Dans la peau d’une femme
04/11/2014

Se faire appeler « Your Honor » et intervenir devant l'Assemblée générale des Nations unies, en tant que « mayor de Rabieh » en 1994 (dans le cadre de la Conférence internationale des maires pour le développement social), ne lui est pas monté à la tête. Au contraire, Nabila Farès, maire de Rabieh depuis 1985 et présidente d'Acsauvel, préfère travailler dans la discrétion totale, loin des sirènes du pouvoir et des feux des projecteurs. Son CV peut s'étaler sur plusieurs pages et ses actions au service de la communauté et des enfants à besoins spéciaux en disent long sur son dévouement et sur son sens social.

Elle est d'ailleurs l'une des rares moukhtars du Liban qui ne prend pas de rémunération pour ses services. Ce qui d'ailleurs lui pose aujourd'hui des problèmes, puisque les travailleurs syriens du Metn veulent tous désormais faire leurs papiers chez elle, tant qu'il n'y a pas de frais à payer... Mais Mme la moukhtar ne se laisse pas faire et exige des preuves qu'ils sont bien dans cette localité, résistant en cela à toutes les pressions. Sa vie est d'ailleurs une bataille de tous les instants, contre les injustices sociales, contre les lenteurs et les couacs de l'administration publique, contre la difficulté à réunir des fonds pour son projet d'agrandissement d'Acsauvel en période de crise et aussi contre l'ignorance et parfois un certain machisme...

S'il est vrai que Nabila Farès a commencé sa carrière de moukhtar de Rabieh par un décret présidentiel, elle s'est bien rattrapée depuis, se faisant élire régulièrement à cette fonction. En 1985, le précédent moukhtar était décédé depuis 4 ans et les habitants avaient besoin d'un remplaçant pour cesser d'aller ailleurs faire leurs papiers. Le conseil municipal l'a choisie, en dépit des réserves de son mari Farès, peu enthousiaste à l'idée de voir sa femme se mêler de la chose publique. Le ministre de l'Intérieur de l'époque Joseph Skaff a accepté, et un décret présidentiel a officialisé sa désignation. Nabila Farès a pris ce choix comme une mission sociale à remplir, elle qui s'est spécialisée dans ce domaine par passion. Une passion qui ne s'est jamais démentie et qui est devenue, au fil des ans, une profession de foi.

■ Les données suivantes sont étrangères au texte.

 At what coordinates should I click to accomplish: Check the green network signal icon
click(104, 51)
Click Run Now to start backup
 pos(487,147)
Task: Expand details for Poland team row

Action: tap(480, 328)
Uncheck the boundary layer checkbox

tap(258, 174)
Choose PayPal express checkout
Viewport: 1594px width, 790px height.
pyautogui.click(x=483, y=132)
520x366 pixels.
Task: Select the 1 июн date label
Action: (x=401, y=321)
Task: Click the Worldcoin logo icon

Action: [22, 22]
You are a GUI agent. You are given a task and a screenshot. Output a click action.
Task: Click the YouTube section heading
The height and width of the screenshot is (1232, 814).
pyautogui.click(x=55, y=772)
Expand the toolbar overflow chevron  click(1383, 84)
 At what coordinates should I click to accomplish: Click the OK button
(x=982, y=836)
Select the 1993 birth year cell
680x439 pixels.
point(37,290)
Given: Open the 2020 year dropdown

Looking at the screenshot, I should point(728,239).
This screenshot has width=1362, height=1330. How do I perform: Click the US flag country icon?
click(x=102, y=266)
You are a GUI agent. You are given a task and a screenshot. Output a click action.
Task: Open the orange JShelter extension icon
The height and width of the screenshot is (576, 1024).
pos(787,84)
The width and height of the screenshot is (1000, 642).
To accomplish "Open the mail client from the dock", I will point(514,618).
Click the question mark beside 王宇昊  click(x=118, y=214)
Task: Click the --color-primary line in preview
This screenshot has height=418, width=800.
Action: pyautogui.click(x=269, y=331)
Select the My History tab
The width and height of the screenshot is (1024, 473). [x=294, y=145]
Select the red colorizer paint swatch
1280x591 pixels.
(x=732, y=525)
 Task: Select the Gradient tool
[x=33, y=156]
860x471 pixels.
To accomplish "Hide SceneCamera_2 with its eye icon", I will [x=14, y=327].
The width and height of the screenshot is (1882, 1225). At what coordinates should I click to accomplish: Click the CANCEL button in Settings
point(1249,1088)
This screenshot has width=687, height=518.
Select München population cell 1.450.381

Son statut d'une des premières moukhtars du Liban lui a valu quelques commentaires qu'elle raconte aujourd'hui avec humour. Par exemple, à un des barrages de la période de la guerre, en sachant qu'elle est moukhtar de Rabieh, le milicien s'écrie :« Pourquoi, il n'y a plus d'hommes dans cette localité ? » Une autre fois, elle se trouve chez le préposé au statut personnel en présence d'un moukhtar qui insiste pour une formalité illégale. Mme Farès vient au secours du préposé accablé et cela lui vaut un très sec : « De quoi vous mêlez-vous ? Ce sont des questions auxquelles vous ne connaissez rien », de la part du moukhtar...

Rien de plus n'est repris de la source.